Abstract
In this study, we demonstrate an automated approach to efficiently and reproducibly manufacture perforated poly(ε-caprolactone) (PCL) solution electrospun tubular meshes designed for critically-sized bone defect repair. The workflow improves reproducibility and reduces fabrication time by 67% (8.7 vs. 2.7 h per 10 meshes). By directly electrospinning PCL onto a rotating cylindrical mandrel, seam-related discontinuities are eliminated, and subsequent use of an automated soldering iron system enables precise 1 mm perforations that promote vascular ingrowth during bone healing. Despite the decrease in mass of the new design compared with the original design (18.24 ± 1.5 mg for old vs. 11.48 ± 1.2 mg for new design), mechanical testing revealed similar resistance to lateral compression compared with semimanually assembled meshes. This is important to prevent collapse during surgical placement and injection of osteoinductive treatments. Further, eliminating surgical glue improves the manufacturing simplicity and scaffold reproducibility. Following implantation with bone morphogenic protein-2 loaded alginate, the new design performed similarly to the original: in vivo microcomputed tomography confirmed bone formation that significantly increased (p ≤ 0.05) over 8-weeks in an established rat femoral defect model. This study provides a novel production method of tubular scaffolds with variable dimensions and flexible perforation patterns and demonstrates improvements in fabrication efficiencies and reproducibility.
Impact Statement
Gap defects in femurs can be researched with mesh–hydrogel constructs to guide bone regeneration. We present an automated soldering-iron method that precisely perforates electrospun PCL tubular scaffolds.
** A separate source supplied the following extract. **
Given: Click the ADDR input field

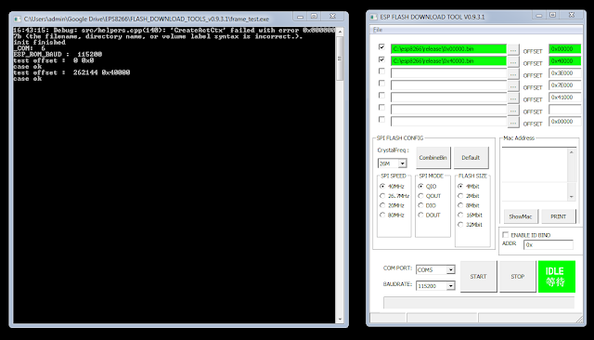Looking at the screenshot, I should point(549,245).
The process shortens fabrication time, reduces material usage and waste, and maintains compressive resistance comparable to conventional meshes, improving surgical handling and fixation reliability. Beyond this, the approach generalizes to low-cost perforation of polycaprolactone scaffolds and tubular implants, enabling rapid prototyping, standardized training, and adoption in resource-limited settings. Together, these advances support more predictable healing, lower costs, and accelerated translation of mesh-assisted therapies for segmental long-bone injuries clinically worldwide.